SIM also argues that the urgency here was the result of a lack of advance planning on the part of agency officials in that there would have been no need for the agency to terminate the task order issued under the RFQ and resolicit the requirement--and thus no need for the 3-month order for services during the interim period while the resolicitation is conducted'-had the agency engaged in adequate planning prior to issuing the RFQ. We are not persuaded by the protester's argument; we do not consider an immediate need for services that arises as a result of an agency's implementation of corrective action in response to a protest to be the result of a lack of advance planning.

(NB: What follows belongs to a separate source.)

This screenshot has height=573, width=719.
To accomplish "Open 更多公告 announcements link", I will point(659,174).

See Chapman Law Firm Co., LPA, B-296847, Sept. 28, 2005, 2005 CPD para. 175 at 3; Computers Universal, Inc., B-296536, Aug. 18, 2005, 2005 CPD para. 160 at 3.

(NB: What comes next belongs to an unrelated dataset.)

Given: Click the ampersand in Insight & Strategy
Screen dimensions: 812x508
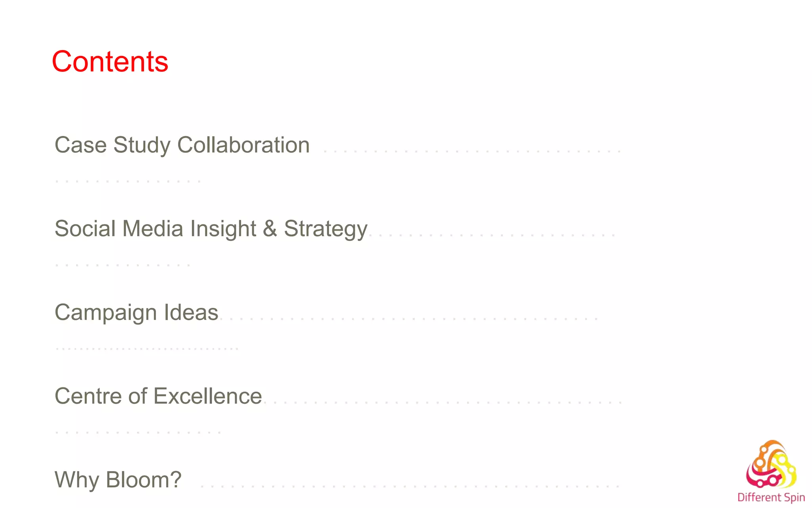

Finally, the protester points out that the limited sources justification document was not executed until June 7, 2010, approximately a week after it filed its protest with our Office (and more than 2 weeks after the bridge task order was issued to MANCON). FAR sect. 8.405-6 requires that the agency document in writing the basis for its decision to limit competition, but it does not require that the justification be executed prior to award. Moreover, where circumstances sufficient to support a justification are present, the lack of a contemporaneous written justification is not a sufficient reason for sustaining a protest. See General Elec. Med. Sys., B-231342, Aug. 26, 1988, 88-2 CPD para. 185 at 3.

The protest is denied.

Lynn H. Gibson
Acting General Counsel



[1] For orders exceeding the micro-purchase threshold, such as the one here, consideration of at least three schedule contractors is required. FAR sections 8.405-1(c), 8.405'2(c)(2).

[2] SIM filed an agency-level protest prior to protesting to our Office, and the agency did not suspend performance. At the time the agency terminated the task order, MANCON had already been performing 72 days.